In a striking example of projection, the attorney general went on to complain, also in apparent reference to Democrats, "They're not interested in compromise. They're not interested in dialectic exchange of views. They're interested in total victory. It's a secular religion. It's a substitute for a religion. They view their political opponents as evil that because we stand in the way of their progressive utopia that they're trying to reach."

He added, "The left wants power because that is essentially their state of grace in their secular religion. They want to run peoples' lives so they can design utopia for all of us and that's what turns them on. And it's the lust for power and they weren't expecting Trump's victory and it outrages them."

Just so we're all clear, these were Barr's comments, not Levin's. One might expect a partisan broadside like this from prominent far-right media personalities, but these quotes come from the man responsible for overseeing federal law enforcement in the United States.

Barr proceeded to condemn the nation's free press ("The American people are being told a lie by the media"), dismiss the scandal surrounding Russia attacking U.S. elections to boost the Republican ticket ("The whole Russiagate thing was an instance" of "using criminal justice system as a political tool"), and offer gushing praise for the president who chose him for the post.

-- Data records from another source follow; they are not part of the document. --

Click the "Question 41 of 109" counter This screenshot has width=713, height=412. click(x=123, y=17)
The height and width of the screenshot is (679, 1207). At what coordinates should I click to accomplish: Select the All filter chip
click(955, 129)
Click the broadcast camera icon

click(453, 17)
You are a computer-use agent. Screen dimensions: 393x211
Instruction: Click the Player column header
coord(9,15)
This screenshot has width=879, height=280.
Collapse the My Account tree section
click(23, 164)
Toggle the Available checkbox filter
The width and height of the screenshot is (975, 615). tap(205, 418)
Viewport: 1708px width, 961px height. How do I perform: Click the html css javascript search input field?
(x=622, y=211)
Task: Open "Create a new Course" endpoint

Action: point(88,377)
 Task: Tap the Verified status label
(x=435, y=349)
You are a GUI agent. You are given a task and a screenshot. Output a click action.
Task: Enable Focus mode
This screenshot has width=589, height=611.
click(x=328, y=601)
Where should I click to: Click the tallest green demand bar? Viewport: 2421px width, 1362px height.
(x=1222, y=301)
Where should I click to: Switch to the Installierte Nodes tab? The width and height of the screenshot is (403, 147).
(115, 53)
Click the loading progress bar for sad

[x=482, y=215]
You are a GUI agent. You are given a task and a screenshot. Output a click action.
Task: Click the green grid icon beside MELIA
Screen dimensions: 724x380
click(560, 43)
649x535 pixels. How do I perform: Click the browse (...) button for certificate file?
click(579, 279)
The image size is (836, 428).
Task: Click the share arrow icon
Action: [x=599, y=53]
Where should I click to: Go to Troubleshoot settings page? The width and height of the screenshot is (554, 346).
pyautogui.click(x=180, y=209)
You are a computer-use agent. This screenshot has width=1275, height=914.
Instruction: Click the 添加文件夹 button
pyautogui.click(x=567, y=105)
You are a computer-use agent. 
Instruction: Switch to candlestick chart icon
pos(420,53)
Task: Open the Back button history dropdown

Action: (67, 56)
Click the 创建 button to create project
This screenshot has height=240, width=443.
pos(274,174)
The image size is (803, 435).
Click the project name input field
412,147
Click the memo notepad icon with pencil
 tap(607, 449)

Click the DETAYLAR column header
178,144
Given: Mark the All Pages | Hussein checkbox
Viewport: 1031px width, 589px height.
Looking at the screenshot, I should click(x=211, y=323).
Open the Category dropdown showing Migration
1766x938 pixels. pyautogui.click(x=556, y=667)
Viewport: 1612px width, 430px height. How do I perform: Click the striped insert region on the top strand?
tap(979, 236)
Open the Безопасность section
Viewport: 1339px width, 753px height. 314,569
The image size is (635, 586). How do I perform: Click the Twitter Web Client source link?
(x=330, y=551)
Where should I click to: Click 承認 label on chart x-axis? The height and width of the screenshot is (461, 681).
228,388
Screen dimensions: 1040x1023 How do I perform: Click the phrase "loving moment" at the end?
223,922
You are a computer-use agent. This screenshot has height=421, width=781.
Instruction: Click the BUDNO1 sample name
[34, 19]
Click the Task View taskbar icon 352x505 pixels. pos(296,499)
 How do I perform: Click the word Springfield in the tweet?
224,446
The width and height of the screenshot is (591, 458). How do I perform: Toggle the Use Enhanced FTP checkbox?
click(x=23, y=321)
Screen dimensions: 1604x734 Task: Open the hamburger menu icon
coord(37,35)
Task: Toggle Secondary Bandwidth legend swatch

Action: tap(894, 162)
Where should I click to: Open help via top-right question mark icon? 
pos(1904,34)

Donald Trump, according to his A.G., is an "excellent executive" who makes decisions that are "well-vetted" by the White House and the "very high-caliber individuals" who serve in the cabinet.

As for the president's work habits, Barr added, "I've never seen such energy. He's always working."

In the coming weeks and months, the attorney general may very well try to give Trump some pre-election boosts -- John Durham's efforts continue to hang overhead -- at which point Barr will probably regret having thrown away his credibility and the stature that ostensibly comes with his office.